Se normaliza, se justifica y se posterga, hasta que sus consecuencias comienzan a manifestarse de manera clara y, muchas veces, irreversible. El sobrepeso no es una condición estética ni una cuestión secundaria: es una enfermedad crónica que deteriora el funcionamiento integral del organismo.
Las cifras internacionales son contundentes. Más de uno de cada dos perros comienza el año con sobrepeso u obesidad, y en gatos la tendencia es igual de preocupante. Esta condición está directamente relacionada con enfermedades articulares, problemas cardíacos, alteraciones metabólicas como la diabetes, dificultades respiratorias y una disminución significativa en la esperanza de vida. Un animal con exceso de peso no solo vive menos años, sino que vive con más dolor, menos energía y una calidad de vida claramente reducida.
El cuerpo de perros y gatos no está diseñado para soportar kilos adicionales de manera permanente. El sobrepeso genera una sobrecarga constante en las articulaciones, acelera su desgaste y favorece la aparición de artrosis a edades cada vez más tempranas.
El corazón debe trabajar con mayor esfuerzo para mantener una adecuada oxigenación, mientras que el metabolismo se vuelve menos eficiente. Muchas veces, la falta de ganas de moverse o jugar se interpreta erróneamente como envejecimiento, cuando en realidad es una consecuencia directa del exceso de peso.
El verano suele marcar un punto de quiebre. Durante las vacaciones cambian las rutinas y, con ellas, los hábitos de las mascotas. Hay menos paseos, menos actividad física y un aumento del sedentarismo. Los horarios de alimentación se vuelven irregulares, aparecen más premios, sobras y “gustitos”, y se pierde el control de las porciones.
Sin darnos cuenta, proyectamos nuestros propios excesos y desórdenes en los animales. El resultado es un aumento de peso progresivo que, si no se detecta a tiempo, se arrastra durante todo el año y se consolida como un problema crónico.
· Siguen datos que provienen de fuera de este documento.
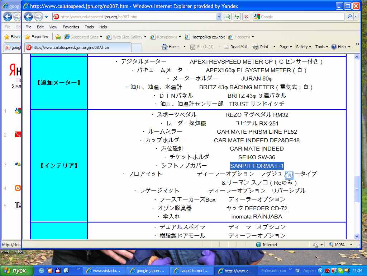
Task: Click the Back navigation arrow
Action: click(x=29, y=17)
Prevenir el sobrepeso en mascotas no requiere medidas extremas ni sacrificios imposibles. Requiere información, constancia y responsabilidad. Mantener horarios de alimentación regulares, ajustar las porciones según la edad, el tamaño y el nivel de actividad, y elegir alimentos de alta calidad nutricional son pilares fundamentales. A esto se suma la necesidad de retomar paseos diarios, fomentar el juego activo y limitar de forma consciente la cantidad y frecuencia de premios.
Es importante entender que el cariño no se mide en gramos de comida. Regalonear no es llenar el plato ni repetir premios a lo largo del día. El verdadero cuidado implica tomar decisiones informadas, aunque a veces resulten incómodas. Decir que no también es una forma de amor, especialmente cuando ese “sí” constante puede traducirse en años de vida perdidos.
El cuidado nutricional es una de las herramientas más poderosas para prevenir enfermedades y mejorar la calidad de vida de perros y gatos. Pequeños cambios sostenidos en el tiempo pueden marcar una diferencia enorme. Porque amar a una mascota no es complacerla en todo, sino protegerla incluso de aquello que, aunque parezca inofensivo, termina dañándola. El sobrepeso no es regaloneo, sino una señal de alerta que no podemos seguir ignorando.